__GIVEN EXERCISE__
Copy out the rows from the line containing "Given: Go to the Next question" through the end of the rows, with both ends included. Omit the pictures from your copy.

__PROVIDED RECORDS__
------------------------------------
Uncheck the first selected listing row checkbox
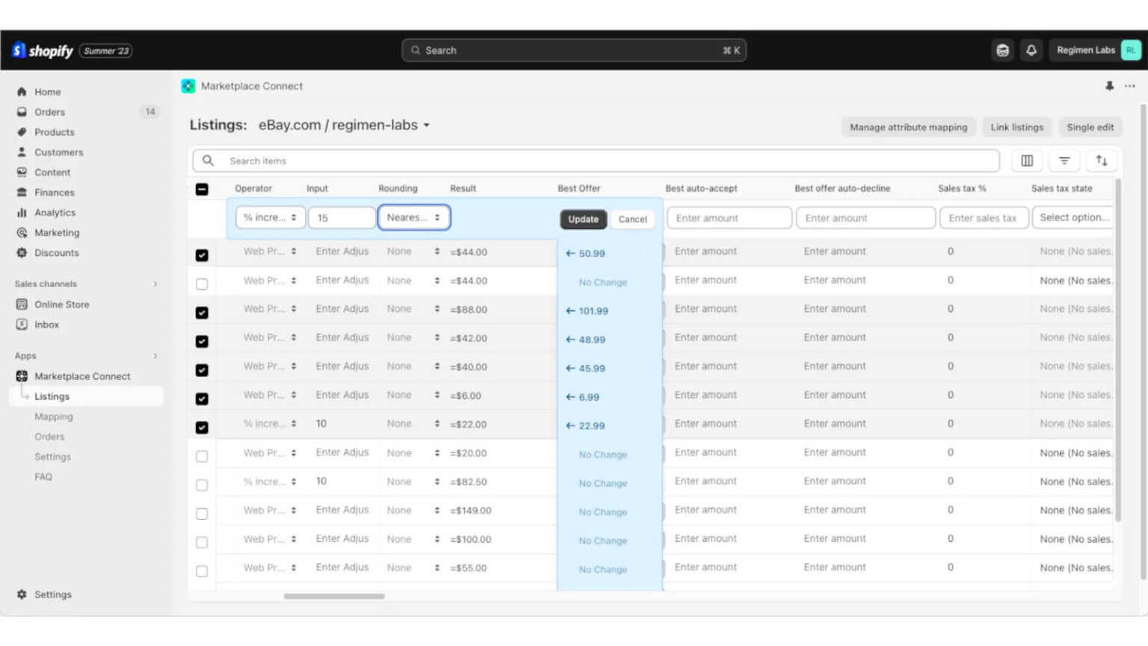The height and width of the screenshot is (646, 1148). tap(201, 254)
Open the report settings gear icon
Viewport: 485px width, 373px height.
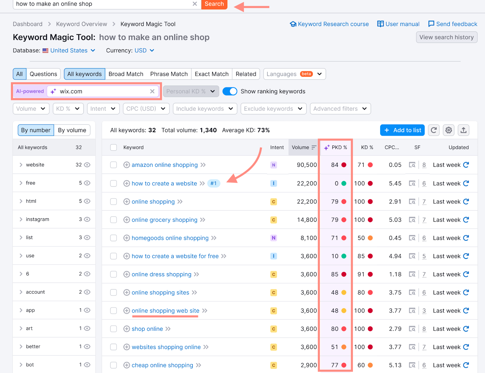[448, 130]
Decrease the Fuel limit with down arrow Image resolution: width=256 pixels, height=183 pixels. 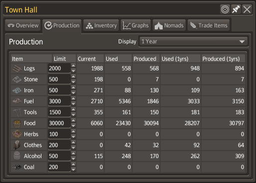click(73, 104)
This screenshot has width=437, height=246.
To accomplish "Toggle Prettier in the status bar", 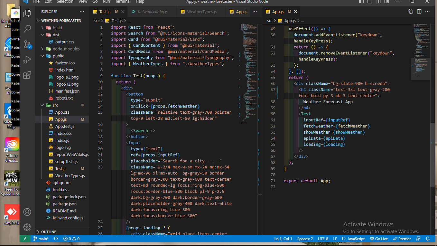I will (x=402, y=239).
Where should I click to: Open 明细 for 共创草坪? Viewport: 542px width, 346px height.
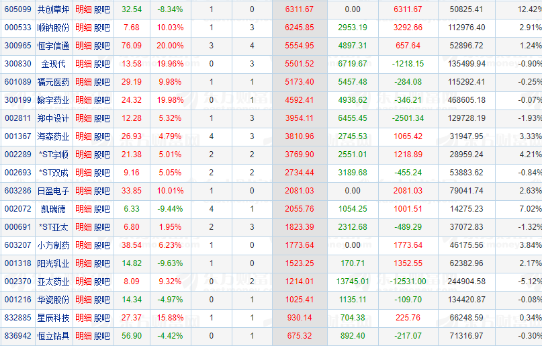pyautogui.click(x=83, y=9)
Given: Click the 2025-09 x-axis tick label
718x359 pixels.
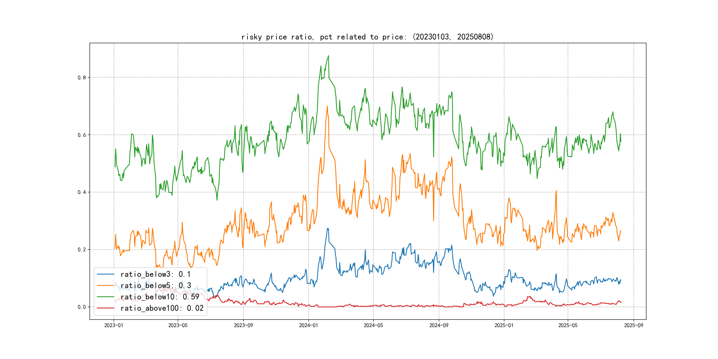Looking at the screenshot, I should point(634,325).
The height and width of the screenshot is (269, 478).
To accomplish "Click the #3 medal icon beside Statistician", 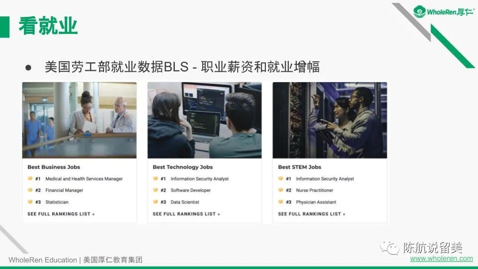I will (x=30, y=202).
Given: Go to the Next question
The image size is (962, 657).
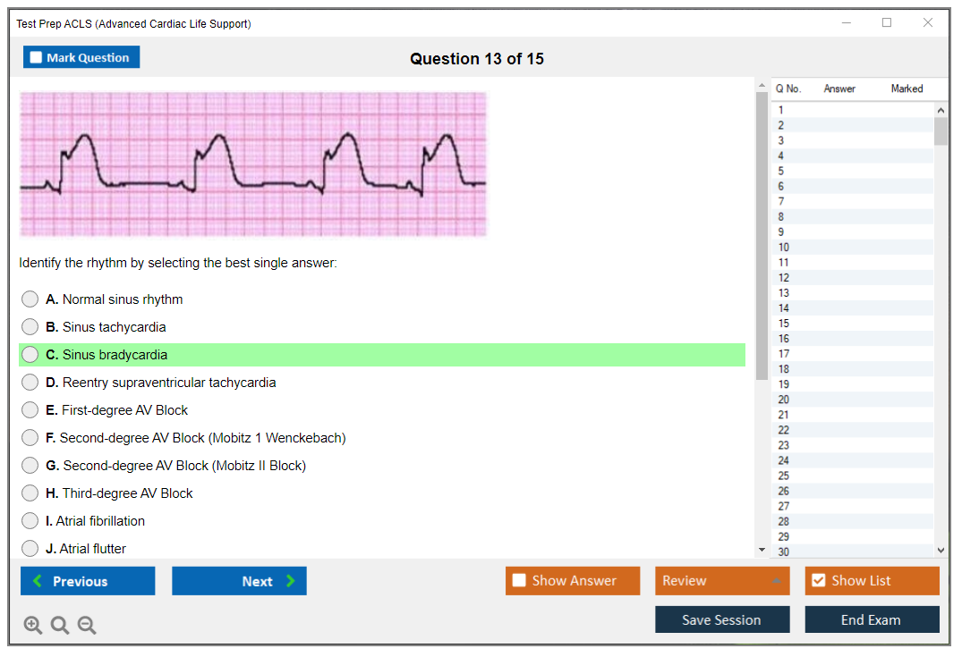Looking at the screenshot, I should [x=239, y=581].
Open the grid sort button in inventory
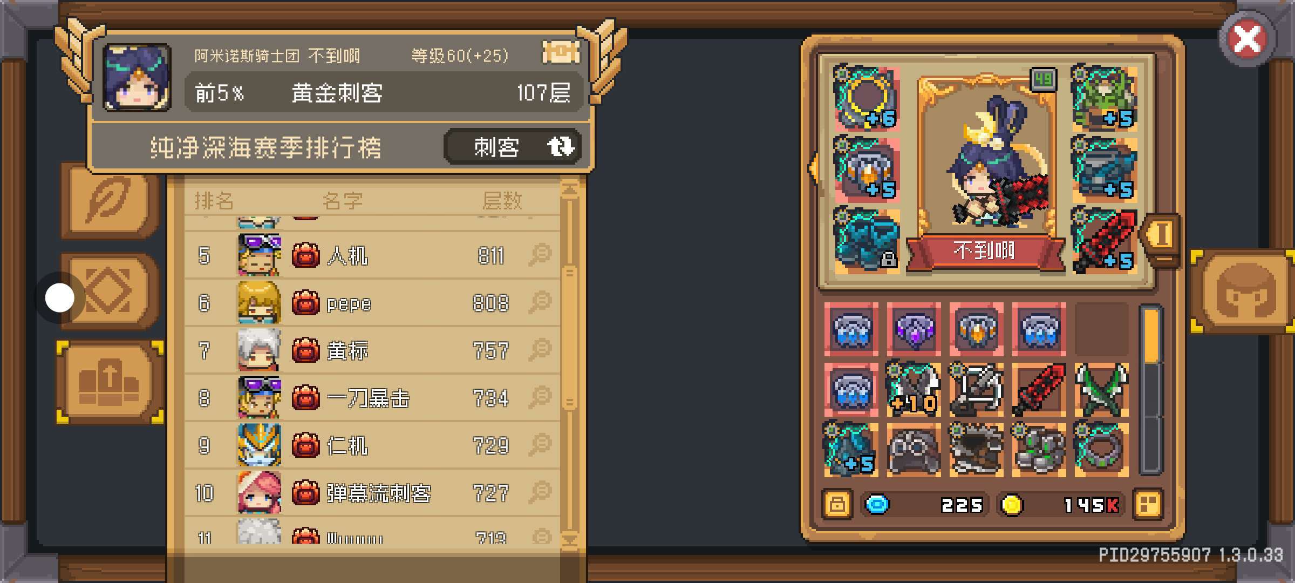This screenshot has height=583, width=1295. pyautogui.click(x=1148, y=505)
------------------------------------
__THE COMPLETED TASK__
Given: Go to the Next question
The image size is (962, 657).
Looking at the screenshot, I should [x=239, y=581].
Open the grid sort button in inventory
This screenshot has height=583, width=1295. pyautogui.click(x=1148, y=505)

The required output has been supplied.